Auch der Inhaber einer Pizzeria im Memminger Ortsteil Steinheim bekam deutlich zu spüren was es heißt, Leute zu bewirten die zu den Feinbildern der linksradikalen Strukturen um Sebastian Lipp gehören. Am 10.12.2016 richtete die NPD in den Räumen des Gastwirts einen Kerzenabend aus, welcher eine Art Weihnachtsfeier der Partei darstellt. Laut Auskunft der Partei gab es Kinderbetreuung mit Kasperletheater, Nikolaus und Knecht Ruprecht und es wurden politische Reden für die Erwachsenen gehalten. Insgesamt besuchten die Veranstaltung circa 60 Personen. Grund genug für die linksextremen Schergen der Region in Aktion zu treten. Am Vorabend der Veranstaltung attackierten bislang Unbekannte das Lokal, warfen Scheiben ein und beschmierten die Außenfassade mit Parolen wie „Kein Platz für Rassisten“ und „Nazis bekämpfen“. 7 Stunden vor Veranstaltungsbeginn meldete sich noch ein „szenekundiger Journalist“ telefonisch beim Inhaber der Pizzeria und legte ihm nahe, die Veranstaltung abzusagen. Der Wirt hielt sich politisch neutral und gab an dass es ihm egal sei ob er die NPD oder die SPD zu Gast habe.

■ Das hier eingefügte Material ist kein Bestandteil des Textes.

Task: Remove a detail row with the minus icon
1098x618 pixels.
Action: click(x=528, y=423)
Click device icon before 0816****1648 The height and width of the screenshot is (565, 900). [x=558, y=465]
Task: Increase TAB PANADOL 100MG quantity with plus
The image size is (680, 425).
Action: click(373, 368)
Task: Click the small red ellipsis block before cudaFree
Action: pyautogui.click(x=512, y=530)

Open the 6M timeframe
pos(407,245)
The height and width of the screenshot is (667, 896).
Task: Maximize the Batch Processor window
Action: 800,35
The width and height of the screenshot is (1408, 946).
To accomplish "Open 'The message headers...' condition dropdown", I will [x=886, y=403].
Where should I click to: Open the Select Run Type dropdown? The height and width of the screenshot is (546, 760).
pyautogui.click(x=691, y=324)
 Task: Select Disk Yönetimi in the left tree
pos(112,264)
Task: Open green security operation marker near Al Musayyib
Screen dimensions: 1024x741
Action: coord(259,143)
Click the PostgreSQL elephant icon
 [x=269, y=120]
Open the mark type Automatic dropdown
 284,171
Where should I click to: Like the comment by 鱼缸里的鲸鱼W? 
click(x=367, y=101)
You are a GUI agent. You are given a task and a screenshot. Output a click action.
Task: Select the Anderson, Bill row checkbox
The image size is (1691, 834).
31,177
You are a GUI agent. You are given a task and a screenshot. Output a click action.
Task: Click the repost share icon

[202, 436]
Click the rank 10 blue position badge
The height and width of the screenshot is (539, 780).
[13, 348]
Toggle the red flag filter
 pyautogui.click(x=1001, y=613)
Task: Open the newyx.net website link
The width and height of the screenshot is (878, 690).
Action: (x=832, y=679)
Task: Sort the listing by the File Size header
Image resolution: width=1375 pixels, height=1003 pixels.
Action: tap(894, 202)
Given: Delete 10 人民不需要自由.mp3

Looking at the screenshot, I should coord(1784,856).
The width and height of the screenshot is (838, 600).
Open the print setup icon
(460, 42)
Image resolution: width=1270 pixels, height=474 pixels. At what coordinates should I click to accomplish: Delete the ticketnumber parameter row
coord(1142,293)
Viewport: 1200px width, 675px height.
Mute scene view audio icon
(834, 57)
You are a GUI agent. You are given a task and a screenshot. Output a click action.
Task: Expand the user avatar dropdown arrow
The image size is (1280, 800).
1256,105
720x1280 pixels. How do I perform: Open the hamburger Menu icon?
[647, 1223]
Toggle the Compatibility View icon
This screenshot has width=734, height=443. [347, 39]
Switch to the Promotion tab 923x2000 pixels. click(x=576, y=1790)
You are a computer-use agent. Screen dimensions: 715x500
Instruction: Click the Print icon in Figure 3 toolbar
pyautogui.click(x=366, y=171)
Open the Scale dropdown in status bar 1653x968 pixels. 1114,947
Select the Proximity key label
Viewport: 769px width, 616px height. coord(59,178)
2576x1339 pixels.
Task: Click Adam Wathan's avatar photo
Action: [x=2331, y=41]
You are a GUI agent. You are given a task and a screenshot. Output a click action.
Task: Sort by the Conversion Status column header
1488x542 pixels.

Eine Demonstration für einen eigentlich guten Zweck… ein Brandanschlag… ein vorbelasteter Journalist im Dunstkreis der Antifa. Als tatverdächtig kann man weder das Jugendbüro noch den Pressevertreter Lipp eindeutig einstufen. Doch die geistige Brandstiftung, die der Journalist gerne als Kernwaffe der Rechtsextremisten instrumentalisiert, und das Heranziehen eines höchst fragwürdigen und zumindest zu einem Teil gewaltbereiten Personenkreises anlässlich der jährlichen „Remembering means fighting“ Demo in der Memminger Innenstadt gehen zu einem nicht unerheblichen Teil auf das Konto von Sebastian Lipp und seiner „Berichterstattung“. Dem Linksextremisten, Antifaschisten und Straffälligen Saubermann mit Presseausweis.